In a general monetary bubble rapid and steadily rising asset prices make compliance lax, trading stories that would otherwise be suspect believable, and of course when the money is flowing everyone is getting paid, so there is an atmosphere of general easiness, laissez-faire, and corruption.
Are we near the end of this? Is Bernard Madoff the ultimate rogue trader, the maestro of pyramid schemes, of well-heeled deception?
The status quo likes to blame a 'rogue' because it makes it seem as though the system itself is fundamentally sound. A clever individual acting alone has managed to outsmart the system and find some loophole to exploit until they are caught and exposed. This is a story to maintain confidence in the institution. It promotes unexamined, non-critical trust in the full faith and credit of a system that permits fraud to exist and flourish.
Sadly, this is not the end of the revelations, write-downs and losses.
Bernard Madoff was exposed because declining prices crippled the mechanism of his fraud, as they always do. To his detriment he was not an integral segment of the banking system. If he had been, he might have merely been declared insolvent, retained his honor and his bonuses, been backstopped by the NY Fed, and put into an arranged merger.
Bernie Madoff's mistake was in not incorporating his fraud on a broader scale. He operated on a relatively specialized area of turf in Palm Beach and New York, with collateral damage to the usual suspects on the international stage who are always willing to buy mislabeled American risk.
We believe that there are much greater deceptions being covered up now as we speak, not involving individuals so much as entire companies who have engaged in wanton accounting and securities fraud for the past twenty years.
The losses will eventually top 15 trillion dollars worldwide, and threaten to plunge the world economy into a serious economic dislocation.
Where will the losses come from that will break down the rest of the Ponzi schemes?
History informs us that most of the perpetrators will never be prosecuted, and even though exposed will eventually once again become respected members of society. This is how it was after the Crash of 1929.
The reason for this is that the frauds cut so deeply into the establishment and so far and wide beyond the financial system into the government that they are literally too big to jail.
Indeed, we are already see many of the characters who helped to set this credit bubble rolling in the 1990's coming back into government service with the new 'reform' administration.
The last bubble to fail that will expose these remaining Ponzi schemese is the US dollar and the Treasury bonds. They are the products of a nation that has been overtaken by a rogue culture of sociopaths and swindlers.
Bernie Madoff was no rogue trader. He was successful for as long as he was because he blended in, he was one of the crowd, he was an independent player within the greatest financial swindle in history, the US financial markets and ultimately the US dollar.
Experience suggests that you will ignore this warning, wishing to think of yourself as an insider. After all, it is the weak, the naive, the unsuspecting, the under-developed, the unsophisticated others that are the victims, and indeed they are. After all, what can stop this? The returns are so good, and have been paid steadily for so many years. And you are among the smart ones, the elect.

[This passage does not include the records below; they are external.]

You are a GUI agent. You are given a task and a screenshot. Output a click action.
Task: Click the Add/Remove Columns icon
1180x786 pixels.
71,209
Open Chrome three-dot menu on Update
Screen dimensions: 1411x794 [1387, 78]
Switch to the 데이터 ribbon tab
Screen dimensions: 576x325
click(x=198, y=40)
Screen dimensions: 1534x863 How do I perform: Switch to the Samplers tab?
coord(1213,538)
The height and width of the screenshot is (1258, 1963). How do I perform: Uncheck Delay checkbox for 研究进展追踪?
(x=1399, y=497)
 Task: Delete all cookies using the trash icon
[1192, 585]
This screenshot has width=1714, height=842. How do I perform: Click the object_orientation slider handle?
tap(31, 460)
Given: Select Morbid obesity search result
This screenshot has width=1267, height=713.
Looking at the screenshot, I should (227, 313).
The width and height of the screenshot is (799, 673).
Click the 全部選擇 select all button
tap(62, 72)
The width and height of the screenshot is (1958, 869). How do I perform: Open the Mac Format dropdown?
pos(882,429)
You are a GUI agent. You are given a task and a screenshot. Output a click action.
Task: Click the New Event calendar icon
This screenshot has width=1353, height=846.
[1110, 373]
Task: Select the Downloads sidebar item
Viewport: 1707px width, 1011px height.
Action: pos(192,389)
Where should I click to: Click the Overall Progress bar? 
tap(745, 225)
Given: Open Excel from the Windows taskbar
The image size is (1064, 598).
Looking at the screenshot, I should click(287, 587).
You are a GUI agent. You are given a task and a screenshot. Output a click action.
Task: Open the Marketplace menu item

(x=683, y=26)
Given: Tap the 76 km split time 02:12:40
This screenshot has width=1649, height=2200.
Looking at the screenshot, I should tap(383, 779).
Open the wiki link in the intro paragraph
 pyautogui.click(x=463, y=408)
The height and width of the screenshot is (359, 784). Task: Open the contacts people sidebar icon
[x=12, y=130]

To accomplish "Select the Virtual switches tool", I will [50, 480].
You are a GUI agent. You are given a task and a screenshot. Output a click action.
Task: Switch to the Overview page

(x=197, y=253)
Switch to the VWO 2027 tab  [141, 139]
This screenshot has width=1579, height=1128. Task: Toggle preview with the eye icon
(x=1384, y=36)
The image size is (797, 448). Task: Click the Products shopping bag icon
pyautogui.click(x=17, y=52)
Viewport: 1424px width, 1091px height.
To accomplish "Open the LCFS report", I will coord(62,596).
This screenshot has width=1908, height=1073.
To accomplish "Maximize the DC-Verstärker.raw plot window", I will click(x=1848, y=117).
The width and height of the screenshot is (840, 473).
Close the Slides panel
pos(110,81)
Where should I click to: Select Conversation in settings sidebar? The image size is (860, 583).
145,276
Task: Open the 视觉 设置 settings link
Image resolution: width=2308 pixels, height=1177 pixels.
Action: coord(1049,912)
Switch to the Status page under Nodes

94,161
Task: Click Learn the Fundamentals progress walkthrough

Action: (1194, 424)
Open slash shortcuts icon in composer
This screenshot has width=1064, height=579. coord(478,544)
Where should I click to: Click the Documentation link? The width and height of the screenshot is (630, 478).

The endgame will come and strike the astonished like lightning.
You will not realize what has happened until you wake up one day and the accounts are empty, the returns cannot be paid, the promises are proven false, and the principal is gone.
And you will be facing the teeth of the storm with pockets full of empty promises and worthless paper, and no one will be able or willing to help.
And those responsible will say that you were lazy and foolish, and need to be smarter and work harder like them. Those who you imagined were shepherds will be revealed as ravening wolves.
How do we know this? It is already happening again.